- [Page]:
We file income tax returns in the U.S., Canada and Europe. Without exception, we have completed our domestic and international income tax examinations, or the statute of limitations has expired in the respective jurisdictions, for years prior to 2012.
For financial reporting purposes, income before provision for income taxes for our foreign subsidiaries was $233, $134 and $83 for the years ended December 31, 2022, 2021 and 2020, respectively.
We have historically considered the undistributed earnings of our foreign subsidiaries to be indefinitely reinvested, and, accordingly, no taxes were provided on such earnings prior to the fourth quarter of 2020. In the fourth quarter of 2020, we identified cash in our foreign operations in excess of near-term working capital needs, and determined that such cash could no longer be considered indefinitely reinvested. As a result, our prior assertion that all undistributed earnings of our foreign subsidiaries should be considered indefinitely reinvested changed. In the fourth quarter of 2021, we identified additional cash in our foreign operations in excess of near-term working capital needs, and remitted $203 of cash from foreign operations (such amount represents the cumulative amount of identified cash in our foreign operations in excess of near-term working capital needs). The taxes recorded associated with the remitted cash were immaterial in both 2020 and 2021.

- [What is asked]:
- A) Return the income tax passage from "For financial reporting" up to and including "and 2020, respectively.", copied word for word.
- B) Resume the passage on income taxes and foreign earnings, picking up right after its final sentence.

- [Supplied information]:
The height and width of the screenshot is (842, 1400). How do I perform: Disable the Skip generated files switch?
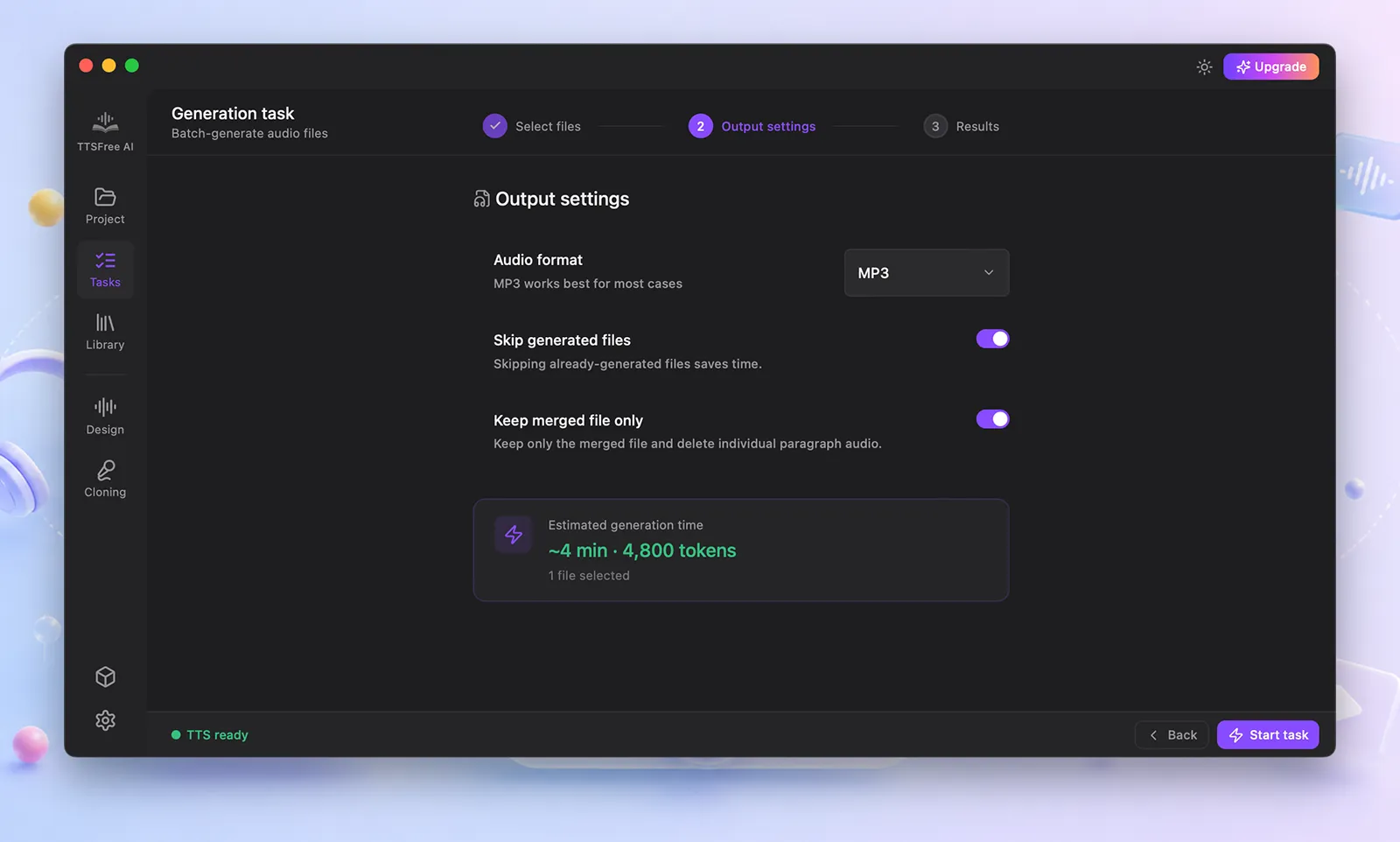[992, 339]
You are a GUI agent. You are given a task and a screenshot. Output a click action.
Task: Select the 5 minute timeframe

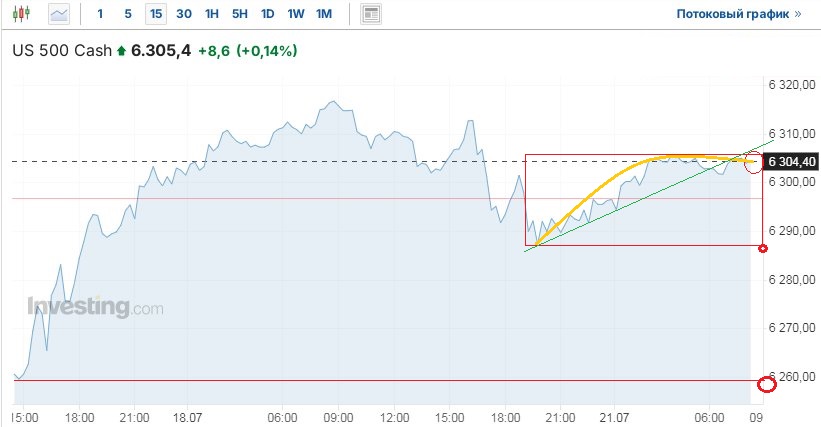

- [Answers to the exercises]:
- A)
For financial reporting purposes, income before provision for income taxes for our foreign subsidiaries was $233, $134 and $83 for the years ended December 31, 2022, 2021 and 2020, respectively.

- B)
We continue to expect that the remaining balance of our undistributed foreign earnings will be indefinitely reinvested. If we determine that all or a portion of such foreign earnings are no longer indefinitely reinvested, we may be subject to additional foreign withholding taxes and U.S. state income taxes. At December 31, 2022, unremitted earnings of foreign subsidiaries were $875. Determination of the amount of unrecognized deferred tax liability on these unremitted earnings is not practicable.
We have net operating loss carryforwards (“NOLs”) of $344 for federal income tax purposes, $201 of which will expire in 2036 and 2037 (while the remaining federal NOLs have an indefinite life), $3 for foreign income tax purposes that expire from 2024 through 2030 and $659 for state income tax purposes that expire from 2023 through 2034.